The vast majority of RYGB patients lose 50% or more of their excess weight.
One month after having gastric bypass surgery, you can expect to lose about 17% of your excess body weight. At 3 months, patients lose on average between 25-35% of their excess body weight. Patients should lose about 45-55% by the 6-month mark.
A year after gastric bypass, if you are consistent with your diet and physical activity, you should lose around 60-70% of your excess body weight. By 18 months, some patients successfully lose 75-85% of their excess body weight.
A successful gastric bypass can be measured by percent excess weight loss of 45-55% at six months and 75-80% at 18 months. You can use a gastric bypass weight loss calculator to estimate how much weight you are expected to lose.
People receiving gastric sleeve can expect to lose about 50% of their excess weight 6 months after surgery. At one year, they may lose up to 60%, and at two years 65%. Therefore, if your gastric sleeve results are similar to these, then your surgery would be considered successful.
Improvement of obesity-related health conditions
Another indicator of successful weight loss surgery is improvement in other health conditions. Most people who received either RYGB or gastric sleeve surgery experienced improved overall health, including normalization of cholesterol levels and resolution of fatty liver disease, to complete resolution of joint pain.
A research study showed that 63% of patients found their type 2 diabetes to be completely in remission 6 months post gastric bypass surgery. Another study demonstrated significant improvement in high blood pressure in patients with 34% of patients being able to stop medication and many others lowering medication dose significantly. The same study showed similar results in people who had gastric sleeve surgery instead of gastric bypass.

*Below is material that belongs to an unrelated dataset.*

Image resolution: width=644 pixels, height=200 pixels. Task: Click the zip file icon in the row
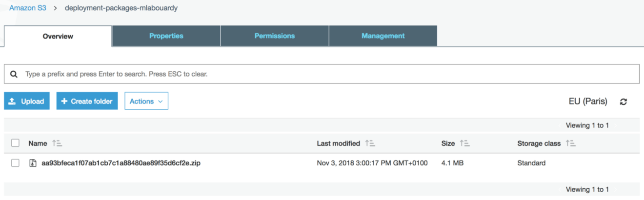tap(33, 163)
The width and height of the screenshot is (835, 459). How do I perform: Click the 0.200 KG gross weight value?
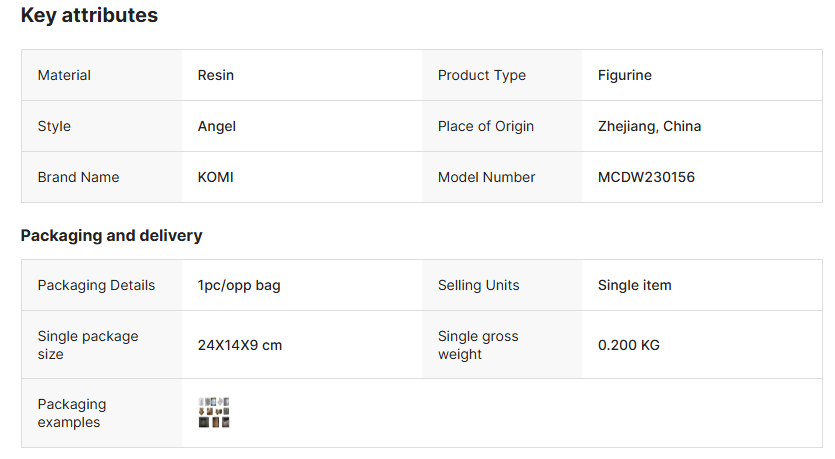coord(628,345)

Studies show that many people who undergo both gastric sleeve surgery and gastric bypass experience the same improvements in obesity-related health conditions.
Up to 20% of all patients who receive RYGB or gastric sleeve surgery experience significant weight regain. For both gastric bypass and gastric sleeve, studies show people can regain 5% of their weight within two years post-op, all the way up to 75% or more by six years post-op. Bariatric surgery results are dependent on a number of factors, but the good news is, you have control of many of them.
If you adhere to your surgeon’s recommendations, follow your nutrition plan, and exercise regularly, you should maintain your results.
Life after weight loss surgery
Regardless of which surgery you decide to have, your lifestyle changes after surgery will be the same. Gastric bypass or gastric sleeve, you’ll need to adhere to a specific diet with reduced portions, exercise consistently, and take bariatric multivitamins daily.
To make sure you have a successful surgery outcome:
- Follow your doctor’s post-surgical recommendations as closely as possible
- Make lifestyle changes to continually support your healthy habits and avoid triggers that will cause you to fall back into old eating patterns
- Consider professional counseling to help you navigate these changes effectively, especially if you are finding yourself binge eating, grazing throughout the day, and/or eating larger portions of food often
- Start and remain consistent with a regular exercise routine as soon as you get clearance from your surgeon
Both gastric bypass and gastric sleeve surgery are good options for people with obesity who have struggled to lose weight with diet and exercise alone, including those with repeated weight regain. Surgical techniques differ between these two surgeries, however outcomes are similar when you follow post-op recovery, diet, and exercise recommendations. It really boils down to which procedure you think will be best for you. Talk with your doctor to determine which surgery would be most appropriate for you.